The Promise: “Find bugs before you deploy.”

The Weak Persona: “Developer Dave”

  • Demographics: Male, 24-35, Senior Software Engineer.
  • Income: $120k+.
  • Traits: Introverted, logical, loves gaming and Reddit.
  • Goals: Wants to write clean code and ship features fast.
  • Pain Points: Bugs in production, manual testing is boring.

Why this fails:

This is a caricature of a “nerd.” It relies on stereotypes (gaming/Reddit) that have nothing to do with buying decisions. It assumes he wants to buy security tools. He doesn’t; he wants to code.

The Useful Persona: “The Interrupted Architect”

  • The Core Tension: She wants to be building cool new features, but she spends 40% of her week fixing security patches from messy code junior devs wrote.
  • The “3 AM” Worry: “I’m going to get paged at 2 AM on Saturday because a vulnerability slipped through.”
  • Internal Friction: She views security tools as “bloatware” that slows down her CI/CD pipeline. She trusts her own code more than a tool.
  • Buying Trigger: She isn’t buying “security.” She is buying her time back. She wants a tool that quietly handles the grunt work so she can get back to “real engineering.”
  • Skepticism: “This tool is going to generate 100 false positives and waste even more of my time.”

Marketing implication: Instead of writing “Bank-grade security for your app,” you write: “The security suite that doesn’t slow down your build time. Stop fixing patches on weekends.”

Example 3: High-Ticket Service

The Company: Apex Leadership is an executive coaching for founders scaling past $10M revenue.

The Promise: “Scale your leadership skills.”

Weak Persona: “Founder Felicia”

  • Demographics: Female, 35-50, CEO/Founder.
  • Net Worth: High.
  • Lifestyle: Travels often, values self-improvement, reads HBR.
  • Goals: Wants to grow the company to $50M. Wants to be a thought leader.
  • Pain Points: Scaling challenges, hiring executives.

Why this fails:

It focuses on the success: The travel, the net worth, the growth. But successful people actually hire coaches because they are suffering in a way they can’t admit publicly.

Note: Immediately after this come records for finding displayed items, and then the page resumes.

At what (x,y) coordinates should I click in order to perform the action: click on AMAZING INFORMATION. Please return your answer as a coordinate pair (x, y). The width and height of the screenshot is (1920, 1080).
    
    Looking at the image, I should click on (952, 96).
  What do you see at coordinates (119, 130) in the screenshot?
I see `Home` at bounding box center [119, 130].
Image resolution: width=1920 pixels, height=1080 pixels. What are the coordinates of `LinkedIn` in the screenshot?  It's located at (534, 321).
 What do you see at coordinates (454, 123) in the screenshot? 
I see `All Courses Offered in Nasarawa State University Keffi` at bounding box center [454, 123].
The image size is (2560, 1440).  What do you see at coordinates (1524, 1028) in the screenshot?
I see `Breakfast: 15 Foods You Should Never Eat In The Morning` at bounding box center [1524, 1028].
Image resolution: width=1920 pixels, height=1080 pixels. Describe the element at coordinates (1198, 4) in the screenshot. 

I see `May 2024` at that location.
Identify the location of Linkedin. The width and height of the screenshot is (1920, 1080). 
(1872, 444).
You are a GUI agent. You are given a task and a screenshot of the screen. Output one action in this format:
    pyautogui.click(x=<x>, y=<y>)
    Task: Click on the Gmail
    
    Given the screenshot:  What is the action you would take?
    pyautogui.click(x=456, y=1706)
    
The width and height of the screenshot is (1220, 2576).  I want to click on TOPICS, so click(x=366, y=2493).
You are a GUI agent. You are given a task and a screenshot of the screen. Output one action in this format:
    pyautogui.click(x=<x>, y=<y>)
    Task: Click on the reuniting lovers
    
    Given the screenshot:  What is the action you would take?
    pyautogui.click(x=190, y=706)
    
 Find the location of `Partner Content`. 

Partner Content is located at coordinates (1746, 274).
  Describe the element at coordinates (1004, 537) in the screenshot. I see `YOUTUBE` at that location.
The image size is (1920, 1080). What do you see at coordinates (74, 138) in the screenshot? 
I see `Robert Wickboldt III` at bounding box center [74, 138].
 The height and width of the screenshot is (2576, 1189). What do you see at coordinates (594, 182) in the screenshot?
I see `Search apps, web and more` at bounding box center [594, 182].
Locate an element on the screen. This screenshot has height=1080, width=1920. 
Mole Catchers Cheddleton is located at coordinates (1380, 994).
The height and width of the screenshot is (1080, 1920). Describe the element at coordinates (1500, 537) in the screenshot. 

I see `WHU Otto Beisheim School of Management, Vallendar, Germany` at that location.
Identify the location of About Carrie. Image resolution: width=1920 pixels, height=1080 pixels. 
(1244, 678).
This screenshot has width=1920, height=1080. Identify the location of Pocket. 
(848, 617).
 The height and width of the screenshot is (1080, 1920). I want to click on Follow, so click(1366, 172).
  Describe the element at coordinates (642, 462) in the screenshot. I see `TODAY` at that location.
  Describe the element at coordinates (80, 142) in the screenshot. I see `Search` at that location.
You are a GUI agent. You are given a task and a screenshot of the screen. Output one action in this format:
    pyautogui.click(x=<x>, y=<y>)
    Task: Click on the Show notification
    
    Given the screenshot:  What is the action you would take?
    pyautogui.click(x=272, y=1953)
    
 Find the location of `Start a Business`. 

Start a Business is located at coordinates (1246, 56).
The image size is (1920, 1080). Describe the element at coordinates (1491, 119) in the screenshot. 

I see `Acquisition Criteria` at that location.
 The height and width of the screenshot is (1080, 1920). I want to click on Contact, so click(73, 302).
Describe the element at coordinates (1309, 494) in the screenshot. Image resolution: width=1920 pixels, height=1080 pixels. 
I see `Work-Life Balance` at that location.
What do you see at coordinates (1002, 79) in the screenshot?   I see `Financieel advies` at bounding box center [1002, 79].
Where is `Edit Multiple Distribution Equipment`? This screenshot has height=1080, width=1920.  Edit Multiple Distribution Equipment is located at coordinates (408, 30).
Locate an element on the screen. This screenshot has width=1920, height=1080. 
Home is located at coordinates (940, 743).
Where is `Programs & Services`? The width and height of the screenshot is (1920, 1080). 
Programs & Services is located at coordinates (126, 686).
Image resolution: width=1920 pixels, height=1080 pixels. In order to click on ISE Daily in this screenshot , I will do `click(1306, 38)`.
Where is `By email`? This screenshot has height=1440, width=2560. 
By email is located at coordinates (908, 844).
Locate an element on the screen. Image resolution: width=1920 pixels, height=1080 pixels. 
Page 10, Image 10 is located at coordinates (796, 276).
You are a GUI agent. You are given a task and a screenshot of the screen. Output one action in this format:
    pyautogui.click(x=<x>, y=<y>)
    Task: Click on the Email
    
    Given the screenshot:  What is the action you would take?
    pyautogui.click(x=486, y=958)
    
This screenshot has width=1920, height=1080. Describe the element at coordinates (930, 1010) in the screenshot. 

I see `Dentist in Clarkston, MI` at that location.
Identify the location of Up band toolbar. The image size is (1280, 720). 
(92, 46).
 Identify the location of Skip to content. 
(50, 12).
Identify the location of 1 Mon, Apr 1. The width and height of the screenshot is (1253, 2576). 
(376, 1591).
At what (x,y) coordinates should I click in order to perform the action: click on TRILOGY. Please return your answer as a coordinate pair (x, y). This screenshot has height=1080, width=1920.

Useful Persona: “The Imposter at the Top”

  • The Core Tension: The company has outgrown her original skill set. She used to know everyone’s name; now she sees strangers in the hallway and feels like she’s losing the culture.
  • The “3 AM” Worry: “Everyone looks to me for the answer, but I’m just guessing. Eventually, they are going to realize I’m making this up as I go.”
  • Internal Friction: She has no peers. She can’t complain to her employees (bad for morale) and she can’t complain to her board (makes her look weak). She is profoundly lonely.
  • Buying Trigger: She isn’t buying “growth strategies.” She is buying a safe space to be vulnerable. She needs a confidant who won’t judge her for not knowing the answer.
  • Skepticism: “Is this just another ‘guru’ giving generic advice who has never actually run a business this size?”

Marketing implication: Instead of writing “Take your business to the next level,” you write: “It’s lonely at the top. Get an advisor who has navigated the $10M to $50M chaos before.”

Ask yourself: “What is this person afraid of getting wrong today?”